The “stay-out” rule will be preserved to be the “stay-out” rule distance in effect for each employee prior to the consolidation of the Dallas and Ft. Worth Field Offices for those employees who were previously within 30 air miles of the Ft. Worth or Richardson offices, and are now more than 30 air miles from the Dallas Field Office. The 30 air mile stay-out rule, from their residence, shall be effective only for so long as the employee remains in his or her present residence. The rule will not apply to travel to the Dallas Field Office.

2.Supplementary information was submitted by both parties as the result of conference calls which were conducted with the Panel’s staff following receipt of their written statements.

3.The SEC meets quarterly and consists of high level FDIC managers and NTEU representatives. The SEC is chartered to utilize joint problem-solving techniques and consensual decision-making processes to attempt to resolve issues in a non-adversarial manner.
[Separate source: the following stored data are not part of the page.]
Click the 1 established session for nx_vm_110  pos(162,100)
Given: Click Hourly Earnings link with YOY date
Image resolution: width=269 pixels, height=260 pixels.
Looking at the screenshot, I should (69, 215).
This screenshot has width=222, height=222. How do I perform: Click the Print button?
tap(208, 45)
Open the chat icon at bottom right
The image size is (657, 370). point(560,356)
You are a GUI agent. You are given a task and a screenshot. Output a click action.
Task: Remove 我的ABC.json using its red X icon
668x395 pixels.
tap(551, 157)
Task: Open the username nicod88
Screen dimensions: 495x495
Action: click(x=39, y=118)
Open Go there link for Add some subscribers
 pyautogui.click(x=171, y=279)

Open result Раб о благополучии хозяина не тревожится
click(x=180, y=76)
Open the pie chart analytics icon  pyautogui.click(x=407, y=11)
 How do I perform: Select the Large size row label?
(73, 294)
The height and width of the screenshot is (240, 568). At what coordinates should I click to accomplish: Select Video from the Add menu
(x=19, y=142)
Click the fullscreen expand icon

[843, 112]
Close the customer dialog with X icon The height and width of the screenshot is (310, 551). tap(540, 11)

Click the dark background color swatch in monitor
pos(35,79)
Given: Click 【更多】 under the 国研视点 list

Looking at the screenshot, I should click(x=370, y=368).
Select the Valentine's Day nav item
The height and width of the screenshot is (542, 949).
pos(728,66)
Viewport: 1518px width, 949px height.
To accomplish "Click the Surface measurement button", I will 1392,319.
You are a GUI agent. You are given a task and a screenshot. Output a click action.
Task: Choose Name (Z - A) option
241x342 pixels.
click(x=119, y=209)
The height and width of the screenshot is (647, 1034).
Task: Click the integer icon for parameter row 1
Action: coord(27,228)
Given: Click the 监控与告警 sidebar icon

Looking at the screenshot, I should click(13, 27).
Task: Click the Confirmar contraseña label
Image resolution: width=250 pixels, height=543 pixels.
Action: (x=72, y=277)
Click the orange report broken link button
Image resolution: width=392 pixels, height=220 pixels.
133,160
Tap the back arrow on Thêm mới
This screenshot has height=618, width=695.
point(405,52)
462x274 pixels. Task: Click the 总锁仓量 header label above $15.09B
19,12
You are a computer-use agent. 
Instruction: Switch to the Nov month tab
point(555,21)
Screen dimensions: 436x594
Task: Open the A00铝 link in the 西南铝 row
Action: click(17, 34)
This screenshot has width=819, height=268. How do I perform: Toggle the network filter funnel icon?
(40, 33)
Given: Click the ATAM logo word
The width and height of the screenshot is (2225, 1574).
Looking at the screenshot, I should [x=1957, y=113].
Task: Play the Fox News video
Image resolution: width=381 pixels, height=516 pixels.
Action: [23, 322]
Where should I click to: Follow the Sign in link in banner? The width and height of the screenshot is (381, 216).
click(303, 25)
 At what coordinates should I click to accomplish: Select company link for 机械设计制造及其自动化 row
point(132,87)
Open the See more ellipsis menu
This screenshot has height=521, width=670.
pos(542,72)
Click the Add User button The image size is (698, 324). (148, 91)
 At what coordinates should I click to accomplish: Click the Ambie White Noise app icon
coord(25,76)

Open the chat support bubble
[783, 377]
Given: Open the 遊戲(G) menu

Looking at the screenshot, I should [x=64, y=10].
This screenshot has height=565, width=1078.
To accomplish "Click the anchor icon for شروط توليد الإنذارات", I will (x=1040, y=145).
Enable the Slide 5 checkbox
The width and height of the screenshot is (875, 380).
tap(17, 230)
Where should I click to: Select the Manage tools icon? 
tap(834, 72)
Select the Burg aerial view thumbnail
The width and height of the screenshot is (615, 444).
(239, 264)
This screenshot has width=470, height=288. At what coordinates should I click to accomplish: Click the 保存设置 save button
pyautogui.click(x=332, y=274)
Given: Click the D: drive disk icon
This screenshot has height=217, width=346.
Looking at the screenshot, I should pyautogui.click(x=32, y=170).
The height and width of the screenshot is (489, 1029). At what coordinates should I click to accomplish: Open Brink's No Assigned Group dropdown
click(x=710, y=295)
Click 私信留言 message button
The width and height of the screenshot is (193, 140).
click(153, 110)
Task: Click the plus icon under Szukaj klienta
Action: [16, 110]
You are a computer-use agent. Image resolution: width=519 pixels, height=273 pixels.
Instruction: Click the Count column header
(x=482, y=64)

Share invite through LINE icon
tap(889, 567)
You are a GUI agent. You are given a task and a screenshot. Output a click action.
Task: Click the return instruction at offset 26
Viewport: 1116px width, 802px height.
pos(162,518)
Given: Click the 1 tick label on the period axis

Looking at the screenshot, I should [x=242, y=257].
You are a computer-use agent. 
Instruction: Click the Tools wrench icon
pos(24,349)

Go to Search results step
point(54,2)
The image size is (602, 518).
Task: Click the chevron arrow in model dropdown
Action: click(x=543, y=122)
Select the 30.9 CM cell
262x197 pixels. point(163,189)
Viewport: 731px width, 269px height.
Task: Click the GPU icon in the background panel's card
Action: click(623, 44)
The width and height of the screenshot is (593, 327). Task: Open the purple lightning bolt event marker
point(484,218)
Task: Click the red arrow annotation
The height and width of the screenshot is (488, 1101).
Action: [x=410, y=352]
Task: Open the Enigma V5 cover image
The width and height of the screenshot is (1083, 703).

As relevant to this case, the SEC’s Travel and Relocation Subcommittee, when asked by the local parties to review the matter at issue, agreed that negotiations over the application of any “transition rule” (or “stay-out” rule) to employees affected by field office closings should be conducted at the local level.

4.“Defined Commutable Area” (DCA) is defined in the GTRs as follows:

 

Each employee has a defined commutable area that is described as all the area inside a circle with a radius equal to 1 mile more than the actual distance between the employee’s residence and the employee’s official station. The employee’s residence will always be at the center of the circle. All distances must be determined using direct (air) miles. The minimum radius for the circle defining the employee’s commutable area is 30 miles and the maximum radius is 60 miles. When the distance between the employee’s residence and the official station exceeds the maximum radius, the employee’s defined commutable area is described by a circle using the maximum radius. For the purpose of determining authorized FDIC reimbursement, a circle with a 60-mile radius defines the maximum reasonable commutable area for any employee.

5.Only three unit employees are currently affected by the dispute. The parties have submitted cost data regarding employees’ use of the stay-out rule since January 1997. The distance between the Middletown and East Hartford Field Offices is 17 highway miles. The parties agree that at this time it appears highly likely that the East Hartford Field Office will relocate in June 2000.

6.The Union refers to the 1997-1999 FDIC-NTEU Compensation Agreement.